Todos os fatos e seus precedentes, todos esses princípios de direito reunidos


formavam a Constituição de um país, sem que todos eles, por sua vez,
fizessem outra coisa que não enunciar os fatores reais do poder que regiam
esta nação. Por conseguinte, todos os países possuem ou possuíram sempre e
em todos os momentos da sua história uma Constituição “real e verdadeira”. A
diferença, nos tempos atuais, não são estas Constituições, mas sim “aquelas
escritas nas folhas de papel”.

Quanto ao fato de sempre se desejar uma Constituição escrita, Ferdinand


Lassale explica que todo país tem que possuir necessariamente uma
Constituição real (escrita) condicionada a uma Constituição efetiva, pois não é
“possível imaginar uma nação onde não existam os fatores reais do poder,
quaisquer que eles sejam”. Esse desejo está condicionado às transformações
dos segmentos de uma sociedade (elementos reais do poder) e que foram
parcial ou totalmente diferentes em outras épocas. Caso estes fatores fossem
iguais em todas as épocas de uma sociedade, não haveria a necessidade que
um povo desejasse uma Constituição também atualizada.
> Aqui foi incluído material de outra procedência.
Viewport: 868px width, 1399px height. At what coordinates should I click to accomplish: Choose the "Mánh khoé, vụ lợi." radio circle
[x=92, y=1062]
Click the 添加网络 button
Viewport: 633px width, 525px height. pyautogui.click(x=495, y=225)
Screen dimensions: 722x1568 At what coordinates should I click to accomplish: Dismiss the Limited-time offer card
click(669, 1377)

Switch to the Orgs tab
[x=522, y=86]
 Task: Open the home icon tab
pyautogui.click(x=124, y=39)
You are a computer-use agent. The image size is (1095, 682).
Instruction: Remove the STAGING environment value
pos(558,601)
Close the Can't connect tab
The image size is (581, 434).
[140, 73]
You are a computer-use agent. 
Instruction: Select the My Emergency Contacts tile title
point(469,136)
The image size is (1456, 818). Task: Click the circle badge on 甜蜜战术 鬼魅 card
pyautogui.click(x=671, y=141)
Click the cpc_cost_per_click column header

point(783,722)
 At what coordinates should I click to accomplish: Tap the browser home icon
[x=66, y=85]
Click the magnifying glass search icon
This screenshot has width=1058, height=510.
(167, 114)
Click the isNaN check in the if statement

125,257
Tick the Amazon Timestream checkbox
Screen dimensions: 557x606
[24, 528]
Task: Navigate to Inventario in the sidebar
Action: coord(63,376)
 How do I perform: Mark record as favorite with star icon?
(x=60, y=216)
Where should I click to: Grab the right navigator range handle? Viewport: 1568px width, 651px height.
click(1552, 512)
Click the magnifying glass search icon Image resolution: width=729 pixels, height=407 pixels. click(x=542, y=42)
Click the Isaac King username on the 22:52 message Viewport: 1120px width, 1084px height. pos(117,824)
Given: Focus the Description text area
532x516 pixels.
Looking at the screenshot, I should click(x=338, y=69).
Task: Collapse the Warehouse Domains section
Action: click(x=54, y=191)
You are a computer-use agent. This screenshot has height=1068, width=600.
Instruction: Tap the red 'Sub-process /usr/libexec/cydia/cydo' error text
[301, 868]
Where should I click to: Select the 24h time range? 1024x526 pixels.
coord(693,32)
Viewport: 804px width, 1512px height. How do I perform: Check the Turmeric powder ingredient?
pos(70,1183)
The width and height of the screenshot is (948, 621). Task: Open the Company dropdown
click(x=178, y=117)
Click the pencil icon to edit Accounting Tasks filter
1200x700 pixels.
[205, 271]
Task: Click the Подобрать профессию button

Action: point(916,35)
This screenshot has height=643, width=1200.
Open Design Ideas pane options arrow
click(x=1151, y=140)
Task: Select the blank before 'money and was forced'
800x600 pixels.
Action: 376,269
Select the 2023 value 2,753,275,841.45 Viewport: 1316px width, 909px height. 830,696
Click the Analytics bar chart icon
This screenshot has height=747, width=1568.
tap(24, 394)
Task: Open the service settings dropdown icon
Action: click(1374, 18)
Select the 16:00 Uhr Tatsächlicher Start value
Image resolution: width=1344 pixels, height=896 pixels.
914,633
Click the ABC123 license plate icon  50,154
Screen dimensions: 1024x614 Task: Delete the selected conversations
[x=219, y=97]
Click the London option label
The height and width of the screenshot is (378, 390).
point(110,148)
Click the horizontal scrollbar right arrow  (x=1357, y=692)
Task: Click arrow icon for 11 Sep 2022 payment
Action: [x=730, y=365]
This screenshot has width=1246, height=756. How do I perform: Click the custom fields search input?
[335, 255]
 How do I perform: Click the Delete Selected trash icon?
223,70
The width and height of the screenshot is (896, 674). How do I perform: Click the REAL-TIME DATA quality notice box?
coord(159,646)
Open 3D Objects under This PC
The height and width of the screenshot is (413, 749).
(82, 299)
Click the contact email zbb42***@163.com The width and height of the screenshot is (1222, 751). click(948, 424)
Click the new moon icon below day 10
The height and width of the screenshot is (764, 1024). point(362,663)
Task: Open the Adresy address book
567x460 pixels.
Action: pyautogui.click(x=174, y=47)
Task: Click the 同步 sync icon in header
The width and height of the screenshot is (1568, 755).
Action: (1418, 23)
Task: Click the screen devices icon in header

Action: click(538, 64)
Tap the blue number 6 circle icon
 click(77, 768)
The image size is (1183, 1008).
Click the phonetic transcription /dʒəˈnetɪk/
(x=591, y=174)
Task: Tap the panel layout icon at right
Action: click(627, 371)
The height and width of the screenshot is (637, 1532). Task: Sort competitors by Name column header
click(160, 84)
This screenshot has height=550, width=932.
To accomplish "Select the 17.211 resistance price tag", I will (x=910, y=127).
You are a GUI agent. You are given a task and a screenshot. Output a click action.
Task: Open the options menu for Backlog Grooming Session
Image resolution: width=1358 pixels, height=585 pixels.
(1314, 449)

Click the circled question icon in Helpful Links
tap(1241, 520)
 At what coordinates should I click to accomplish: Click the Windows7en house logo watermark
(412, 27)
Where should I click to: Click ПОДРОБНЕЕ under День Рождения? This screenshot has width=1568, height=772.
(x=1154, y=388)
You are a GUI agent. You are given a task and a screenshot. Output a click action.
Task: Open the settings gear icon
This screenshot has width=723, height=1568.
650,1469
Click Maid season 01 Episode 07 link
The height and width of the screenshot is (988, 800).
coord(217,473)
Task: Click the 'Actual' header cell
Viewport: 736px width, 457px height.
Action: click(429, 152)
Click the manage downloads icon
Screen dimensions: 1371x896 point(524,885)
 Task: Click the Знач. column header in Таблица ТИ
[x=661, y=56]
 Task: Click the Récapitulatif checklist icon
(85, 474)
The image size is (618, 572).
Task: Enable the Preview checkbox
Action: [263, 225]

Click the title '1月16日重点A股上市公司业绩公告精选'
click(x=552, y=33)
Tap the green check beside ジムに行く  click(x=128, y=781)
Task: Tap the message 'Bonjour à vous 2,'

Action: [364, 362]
Portanto, com o
progresso constante de todos os fatores e seguimentos de uma sociedade,
surgirão outras formas de governo e, conseqüentemente, a necessidade de
elaboração de uma nova Constituição que controle toda uma sociedade, agora
mais instruída e consciente dos seus direitos e deveres. A Constituição antiga
será como tivesse sido totalmente destruída, com se “um incêndio ou um
furacão tivessem varrido a velha legislação nacional”.
A eficácia e durabilidade de uma Constituição podem ser demonstradas
quando verificarmos se uma Constituição real tiver sua origem nos fatores do
poder que regem o país. Quando uma Constituição escrita não corresponder à
real, prevalecerá inevitavelmente um conflito que será impossível de se evitar.
Portanto, a Constituição escrita desaparecerá diante da constituição real (“das
verdadeiras forças vitais do país”).

Uma Constituição se tornará “nada mais do que um pedaço de papel” quando:


promulgada de forma prematura, não se tendo conhecimento da sua essência;
afastando os fatores reais e efetivos do poder dentro do país e intrometendo-se
no Poder Executivo de tal forma que este fique impossibilitado de surgir como
soberano perante a Nação. “De nada servirá o que se escrever numa folha de
papel, se não se justifica pelos fatos reais e efetivos do poder”. “... não existe
Deus nem força capaz de salvá-la”.

O uso da força coercitiva, realizado pelos órgãos de segurança nacional, tem


valor decisivo e importantíssimo em um poder organizado; mas também
existem outros valores, como organizações de diversos segmentos funcionais
de uma sociedade, que podem ser considerados também como forças
organizadas de poder.

Nos comentários e informações sobre Constituição, Lassale ao condicionar a


Constituição escrita à Constituição efetiva, deixa basicamente evidente a
importância que tem o direito natural no direito positivo. É tornado claro que é
fundamental na formulação de uma lei se atentar quanto aos valores naturais
inerentes a determinada nação. Seria impossível se elaborar um texto
constitucional sem se verificar o progresso natural de todos os segmentos
sociais de um país. Uma Constituição, assim como as características de uma
sociedade, jamais será eterna. Como já defendia Grotius na sua concepção
jusnaturalista, “o direito provém do homem, devido a sua tendência inata de
viver em sociedade”.

A intenção de Lassale neste maravilhoso trabalho, ao contrário da maioria dos


estudiosos daquela época, é realmente elucidar e não somente informar sobre
os pontos fundamentais de uma Constituição, como se pode verificar nos
vários exemplos de contextos Europeus daquele período.